Raw records →
################
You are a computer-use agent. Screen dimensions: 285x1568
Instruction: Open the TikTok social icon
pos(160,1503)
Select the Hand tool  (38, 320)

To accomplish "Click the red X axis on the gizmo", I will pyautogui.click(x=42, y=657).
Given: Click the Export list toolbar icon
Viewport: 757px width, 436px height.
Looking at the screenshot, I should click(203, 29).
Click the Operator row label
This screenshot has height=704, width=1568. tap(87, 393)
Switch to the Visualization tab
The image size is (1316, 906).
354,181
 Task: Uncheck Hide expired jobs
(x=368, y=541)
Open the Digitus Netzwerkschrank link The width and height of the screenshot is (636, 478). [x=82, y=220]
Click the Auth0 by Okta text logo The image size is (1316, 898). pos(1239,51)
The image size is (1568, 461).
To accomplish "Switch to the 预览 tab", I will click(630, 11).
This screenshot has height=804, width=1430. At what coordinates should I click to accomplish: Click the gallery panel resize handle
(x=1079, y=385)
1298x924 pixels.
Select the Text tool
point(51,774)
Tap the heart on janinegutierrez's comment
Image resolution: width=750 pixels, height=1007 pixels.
################
Format each line of the records above as a Markdown table with two columns, Row and Line. Omit blank lines and number the remaining rows in order.

Answer in full →
| Row | Line |
|---|---|
| 1 | You are a computer-use agent. Screen dimensions: 285x1568 |
| 2 | Instruction: Open the TikTok social icon |
| 3 | pos(160,1503) |
| 4 | Select the Hand tool  (38, 320) |
| 5 | To accomplish "Click the red X axis on the gizmo", I will pyautogui.click(x=42, y=657). |
| 6 | Given: Click the Export list toolbar icon |
| 7 | Viewport: 757px width, 436px height. |
| 8 | Looking at the screenshot, I should click(203, 29). |
| 9 | Click the Operator row label |
| 10 | This screenshot has height=704, width=1568. tap(87, 393) |
| 11 | Switch to the Visualization tab |
| 12 | The image size is (1316, 906). |
| 13 | 354,181 |
| 14 |  Task: Uncheck Hide expired jobs |
| 15 | (x=368, y=541) |
| 16 | Open the Digitus Netzwerkschrank link The width and height of the screenshot is (636, 478). [x=82, y=220] |
| 17 | Click the Auth0 by Okta text logo The image size is (1316, 898). pos(1239,51) |
| 18 | The image size is (1568, 461). |
| 19 | To accomplish "Switch to the 预览 tab", I will click(630, 11). |
| 20 | This screenshot has height=804, width=1430. At what coordinates should I click to accomplish: Click the gallery panel resize handle |
| 21 | (x=1079, y=385) |
| 22 | 1298x924 pixels. |
| 23 | Select the Text tool |
| 24 | point(51,774) |
| 25 | Tap the heart on janinegutierrez's comment |
| 26 | Image resolution: width=750 pixels, height=1007 pixels. |